HP Was So Scared Of Losing One Employee, It Filed An Emergency Lawsuit To Stop Him (HPQ, CSCO)

Here's a sad tale from Cisco's top lawyer, Mark Chandler.
A few weeks ago, an unnamed HP employee quit his job in Texas and moved to California to start a new job at Cisco.
He asked a California court to overrule the non-compete agreement he had with HP -- a safe bet, since California is very protective of a worker's right to change jobs.
As part of the normal legal process, Cisco notified HP of the court hearing and tried to assure HP that the employee wouldn't use any confidential information.
So how did HP respond?
By filing an emergency lawsuit in Texas trying to get an immediate injunction preventing the employee from starting work in California.

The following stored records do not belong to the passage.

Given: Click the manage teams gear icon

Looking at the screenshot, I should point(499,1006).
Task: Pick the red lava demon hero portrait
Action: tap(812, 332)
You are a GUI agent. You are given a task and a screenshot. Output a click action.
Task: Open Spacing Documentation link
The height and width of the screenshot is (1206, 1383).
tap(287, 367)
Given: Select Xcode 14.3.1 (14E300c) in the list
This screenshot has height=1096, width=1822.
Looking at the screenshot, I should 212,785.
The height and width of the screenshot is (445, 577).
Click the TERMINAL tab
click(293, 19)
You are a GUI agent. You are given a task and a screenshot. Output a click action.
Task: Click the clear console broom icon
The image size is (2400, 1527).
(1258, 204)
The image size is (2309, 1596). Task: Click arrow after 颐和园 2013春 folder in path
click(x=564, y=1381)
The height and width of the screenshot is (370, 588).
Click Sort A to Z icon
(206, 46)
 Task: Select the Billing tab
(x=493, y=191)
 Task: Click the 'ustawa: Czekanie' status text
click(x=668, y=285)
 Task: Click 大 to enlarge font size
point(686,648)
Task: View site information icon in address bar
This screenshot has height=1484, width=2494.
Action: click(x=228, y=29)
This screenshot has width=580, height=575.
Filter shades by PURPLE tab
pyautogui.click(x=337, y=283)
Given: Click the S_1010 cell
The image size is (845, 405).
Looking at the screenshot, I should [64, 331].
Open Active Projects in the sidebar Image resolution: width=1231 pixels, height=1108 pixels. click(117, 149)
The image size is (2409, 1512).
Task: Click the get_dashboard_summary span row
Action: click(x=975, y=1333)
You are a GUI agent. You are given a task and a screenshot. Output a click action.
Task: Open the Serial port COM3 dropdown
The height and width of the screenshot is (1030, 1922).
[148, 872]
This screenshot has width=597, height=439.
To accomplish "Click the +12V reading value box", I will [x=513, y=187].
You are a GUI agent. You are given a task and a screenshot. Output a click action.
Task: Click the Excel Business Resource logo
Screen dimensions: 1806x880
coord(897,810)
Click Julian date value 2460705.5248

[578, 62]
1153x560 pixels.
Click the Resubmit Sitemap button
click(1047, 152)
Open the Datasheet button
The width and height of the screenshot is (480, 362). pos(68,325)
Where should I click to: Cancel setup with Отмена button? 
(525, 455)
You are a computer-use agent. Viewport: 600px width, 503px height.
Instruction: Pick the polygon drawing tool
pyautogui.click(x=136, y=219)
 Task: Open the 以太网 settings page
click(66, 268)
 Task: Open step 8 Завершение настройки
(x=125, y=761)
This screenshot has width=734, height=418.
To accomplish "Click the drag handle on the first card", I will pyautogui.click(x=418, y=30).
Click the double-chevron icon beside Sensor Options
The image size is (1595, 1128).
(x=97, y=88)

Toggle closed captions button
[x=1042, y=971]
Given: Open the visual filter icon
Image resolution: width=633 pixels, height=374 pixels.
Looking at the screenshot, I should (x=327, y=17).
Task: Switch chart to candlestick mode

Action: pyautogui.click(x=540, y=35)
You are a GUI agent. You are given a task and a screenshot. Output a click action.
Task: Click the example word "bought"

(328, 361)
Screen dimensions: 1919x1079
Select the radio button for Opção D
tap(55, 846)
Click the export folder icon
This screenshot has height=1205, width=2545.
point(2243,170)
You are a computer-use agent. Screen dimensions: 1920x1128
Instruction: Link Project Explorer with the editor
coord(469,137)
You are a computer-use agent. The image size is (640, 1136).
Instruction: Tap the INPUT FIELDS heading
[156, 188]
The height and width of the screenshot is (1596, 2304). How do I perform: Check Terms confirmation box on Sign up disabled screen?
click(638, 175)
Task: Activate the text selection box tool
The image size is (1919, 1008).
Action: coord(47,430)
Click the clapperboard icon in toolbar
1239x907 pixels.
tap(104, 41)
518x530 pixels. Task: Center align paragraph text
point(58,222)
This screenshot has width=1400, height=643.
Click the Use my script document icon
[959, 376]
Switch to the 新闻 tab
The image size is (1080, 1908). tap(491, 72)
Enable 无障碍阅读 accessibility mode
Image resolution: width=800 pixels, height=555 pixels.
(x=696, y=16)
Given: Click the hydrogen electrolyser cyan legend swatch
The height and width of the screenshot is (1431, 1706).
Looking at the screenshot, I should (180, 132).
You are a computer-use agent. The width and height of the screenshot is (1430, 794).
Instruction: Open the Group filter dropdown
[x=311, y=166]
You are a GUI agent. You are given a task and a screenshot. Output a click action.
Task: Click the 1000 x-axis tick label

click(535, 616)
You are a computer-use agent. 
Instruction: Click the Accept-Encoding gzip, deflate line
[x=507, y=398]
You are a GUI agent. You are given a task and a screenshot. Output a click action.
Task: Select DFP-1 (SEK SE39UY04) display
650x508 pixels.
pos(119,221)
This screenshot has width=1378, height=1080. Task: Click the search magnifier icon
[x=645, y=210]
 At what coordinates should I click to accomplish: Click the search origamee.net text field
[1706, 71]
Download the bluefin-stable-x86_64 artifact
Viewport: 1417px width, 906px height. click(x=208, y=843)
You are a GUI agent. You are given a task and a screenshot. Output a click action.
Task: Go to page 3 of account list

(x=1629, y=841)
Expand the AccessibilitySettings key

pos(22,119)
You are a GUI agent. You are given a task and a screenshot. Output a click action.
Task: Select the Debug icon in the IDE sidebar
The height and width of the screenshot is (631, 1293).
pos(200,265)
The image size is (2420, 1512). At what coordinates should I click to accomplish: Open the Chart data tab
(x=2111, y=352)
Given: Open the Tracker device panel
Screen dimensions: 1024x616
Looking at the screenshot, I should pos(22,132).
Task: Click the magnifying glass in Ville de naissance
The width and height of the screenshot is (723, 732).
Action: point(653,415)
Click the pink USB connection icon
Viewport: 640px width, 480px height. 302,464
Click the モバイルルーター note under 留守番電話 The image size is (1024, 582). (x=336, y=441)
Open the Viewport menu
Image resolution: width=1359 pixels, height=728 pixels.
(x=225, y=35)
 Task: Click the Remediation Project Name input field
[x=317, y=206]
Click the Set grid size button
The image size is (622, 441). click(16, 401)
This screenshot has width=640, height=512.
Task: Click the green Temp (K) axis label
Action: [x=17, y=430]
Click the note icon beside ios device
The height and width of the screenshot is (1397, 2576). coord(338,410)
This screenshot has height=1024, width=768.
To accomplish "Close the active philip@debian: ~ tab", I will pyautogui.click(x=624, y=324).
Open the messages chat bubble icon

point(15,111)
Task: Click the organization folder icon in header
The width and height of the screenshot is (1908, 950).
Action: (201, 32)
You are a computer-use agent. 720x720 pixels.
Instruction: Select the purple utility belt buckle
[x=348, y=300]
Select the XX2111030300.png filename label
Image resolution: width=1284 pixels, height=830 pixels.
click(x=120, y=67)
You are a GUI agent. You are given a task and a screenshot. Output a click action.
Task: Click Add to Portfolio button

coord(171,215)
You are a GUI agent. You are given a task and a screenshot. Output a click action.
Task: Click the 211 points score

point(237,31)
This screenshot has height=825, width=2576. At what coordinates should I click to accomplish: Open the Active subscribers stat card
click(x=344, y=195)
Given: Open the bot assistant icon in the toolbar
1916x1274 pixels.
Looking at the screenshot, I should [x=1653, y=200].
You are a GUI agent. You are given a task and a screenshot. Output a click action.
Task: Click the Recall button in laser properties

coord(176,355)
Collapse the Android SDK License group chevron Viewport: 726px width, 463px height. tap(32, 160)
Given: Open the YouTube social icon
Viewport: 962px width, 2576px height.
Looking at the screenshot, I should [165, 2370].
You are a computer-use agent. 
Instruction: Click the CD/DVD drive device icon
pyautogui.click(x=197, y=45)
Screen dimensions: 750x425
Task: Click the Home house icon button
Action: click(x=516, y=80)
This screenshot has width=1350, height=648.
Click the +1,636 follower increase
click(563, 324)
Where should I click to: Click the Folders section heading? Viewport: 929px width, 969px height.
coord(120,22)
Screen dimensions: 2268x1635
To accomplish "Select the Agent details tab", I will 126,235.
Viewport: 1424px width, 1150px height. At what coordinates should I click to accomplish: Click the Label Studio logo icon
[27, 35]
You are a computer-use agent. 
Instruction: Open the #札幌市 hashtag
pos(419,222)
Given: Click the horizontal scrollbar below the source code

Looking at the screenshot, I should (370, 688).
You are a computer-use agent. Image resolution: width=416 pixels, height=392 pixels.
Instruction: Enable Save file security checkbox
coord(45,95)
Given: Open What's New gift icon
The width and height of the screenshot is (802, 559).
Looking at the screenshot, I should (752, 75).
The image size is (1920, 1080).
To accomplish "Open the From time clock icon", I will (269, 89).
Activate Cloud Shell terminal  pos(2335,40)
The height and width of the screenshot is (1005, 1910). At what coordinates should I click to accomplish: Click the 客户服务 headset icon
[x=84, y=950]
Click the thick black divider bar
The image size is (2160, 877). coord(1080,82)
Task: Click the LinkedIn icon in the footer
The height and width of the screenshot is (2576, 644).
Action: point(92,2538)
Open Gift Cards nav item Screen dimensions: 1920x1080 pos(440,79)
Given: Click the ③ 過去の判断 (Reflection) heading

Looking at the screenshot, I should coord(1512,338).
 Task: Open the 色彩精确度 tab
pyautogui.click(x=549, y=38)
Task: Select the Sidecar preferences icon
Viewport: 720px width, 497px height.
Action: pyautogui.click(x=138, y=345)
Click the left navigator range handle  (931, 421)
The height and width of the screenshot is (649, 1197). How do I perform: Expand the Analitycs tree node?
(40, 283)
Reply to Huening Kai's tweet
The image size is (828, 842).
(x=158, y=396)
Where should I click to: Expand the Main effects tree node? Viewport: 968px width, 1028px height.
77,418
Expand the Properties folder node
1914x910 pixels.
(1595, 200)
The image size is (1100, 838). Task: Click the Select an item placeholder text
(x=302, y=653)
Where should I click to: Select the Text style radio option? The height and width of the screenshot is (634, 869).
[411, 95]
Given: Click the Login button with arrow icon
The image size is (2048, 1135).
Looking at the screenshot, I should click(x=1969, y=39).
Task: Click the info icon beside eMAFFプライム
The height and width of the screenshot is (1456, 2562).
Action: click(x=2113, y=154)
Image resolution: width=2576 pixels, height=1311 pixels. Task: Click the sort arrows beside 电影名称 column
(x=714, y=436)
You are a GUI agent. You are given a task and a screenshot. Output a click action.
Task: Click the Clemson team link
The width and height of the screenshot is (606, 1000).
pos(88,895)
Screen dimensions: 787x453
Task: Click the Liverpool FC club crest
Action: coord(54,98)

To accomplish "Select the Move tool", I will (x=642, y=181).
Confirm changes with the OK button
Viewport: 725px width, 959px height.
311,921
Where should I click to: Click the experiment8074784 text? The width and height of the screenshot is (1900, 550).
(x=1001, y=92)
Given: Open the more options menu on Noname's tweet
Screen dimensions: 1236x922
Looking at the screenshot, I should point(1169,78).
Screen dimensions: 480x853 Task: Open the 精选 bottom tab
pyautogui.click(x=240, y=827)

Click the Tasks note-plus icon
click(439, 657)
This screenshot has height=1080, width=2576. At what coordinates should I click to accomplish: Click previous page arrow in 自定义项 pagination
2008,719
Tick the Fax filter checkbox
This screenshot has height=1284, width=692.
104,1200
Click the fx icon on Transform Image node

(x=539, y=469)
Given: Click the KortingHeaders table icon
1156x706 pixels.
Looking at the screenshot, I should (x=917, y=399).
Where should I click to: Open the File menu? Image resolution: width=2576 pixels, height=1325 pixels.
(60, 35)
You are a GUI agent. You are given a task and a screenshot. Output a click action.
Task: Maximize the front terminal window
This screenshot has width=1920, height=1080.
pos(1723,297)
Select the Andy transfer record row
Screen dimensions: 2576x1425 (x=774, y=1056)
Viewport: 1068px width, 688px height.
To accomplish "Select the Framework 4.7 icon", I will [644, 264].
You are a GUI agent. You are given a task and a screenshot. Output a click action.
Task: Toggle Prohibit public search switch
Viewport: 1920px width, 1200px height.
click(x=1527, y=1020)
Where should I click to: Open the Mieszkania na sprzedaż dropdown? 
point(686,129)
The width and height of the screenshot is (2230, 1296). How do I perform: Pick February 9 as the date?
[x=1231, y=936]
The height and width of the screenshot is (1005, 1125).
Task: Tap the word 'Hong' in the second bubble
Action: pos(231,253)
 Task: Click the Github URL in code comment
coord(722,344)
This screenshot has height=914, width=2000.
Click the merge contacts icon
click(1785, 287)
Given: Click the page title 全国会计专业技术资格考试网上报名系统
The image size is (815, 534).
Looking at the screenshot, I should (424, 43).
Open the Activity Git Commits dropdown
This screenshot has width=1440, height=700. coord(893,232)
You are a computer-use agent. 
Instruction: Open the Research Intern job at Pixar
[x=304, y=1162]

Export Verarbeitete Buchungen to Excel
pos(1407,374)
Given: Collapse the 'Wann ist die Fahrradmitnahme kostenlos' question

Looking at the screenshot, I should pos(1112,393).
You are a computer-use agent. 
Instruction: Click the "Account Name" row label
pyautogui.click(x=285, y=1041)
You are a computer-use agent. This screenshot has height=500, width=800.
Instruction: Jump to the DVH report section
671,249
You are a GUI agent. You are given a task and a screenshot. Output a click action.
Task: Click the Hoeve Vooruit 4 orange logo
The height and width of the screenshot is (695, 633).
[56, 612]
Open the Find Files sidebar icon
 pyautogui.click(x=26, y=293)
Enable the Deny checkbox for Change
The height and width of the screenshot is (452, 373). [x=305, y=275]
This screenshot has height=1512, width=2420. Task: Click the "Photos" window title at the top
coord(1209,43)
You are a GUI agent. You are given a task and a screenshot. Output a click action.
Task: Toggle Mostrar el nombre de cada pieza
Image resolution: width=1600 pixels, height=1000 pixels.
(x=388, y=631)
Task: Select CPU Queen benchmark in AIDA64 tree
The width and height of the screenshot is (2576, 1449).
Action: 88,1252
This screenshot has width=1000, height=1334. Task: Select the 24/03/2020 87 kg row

The Texas judge laughed the case out of court, and the California court gave him the right to start at Cisco. (Arik Hesseldahl of AllThingsD thinks the employee was Paul Perez, the former CTO of HP's storage business.)
Chandler says this is the third time in two years HP has sued former employees to stop them from working at Cisco.
One of the other lawsuits was so aggressive that the employee gave up, even though he had quit HP months before. Another was filed against somebody in HP's financial services department and didn't even try to argue that intellectual property was at stake. (The employee won that suit.)
HP isn't the only company to sue departing employees -- earlier this year, Microsoft sued a general manager to stop him from working for Salesforce, and is rumored to have used legal threats to stop one of its data center leaders from moving to Apple.
But HP's declaration of "emergency" in this case seems particularly low.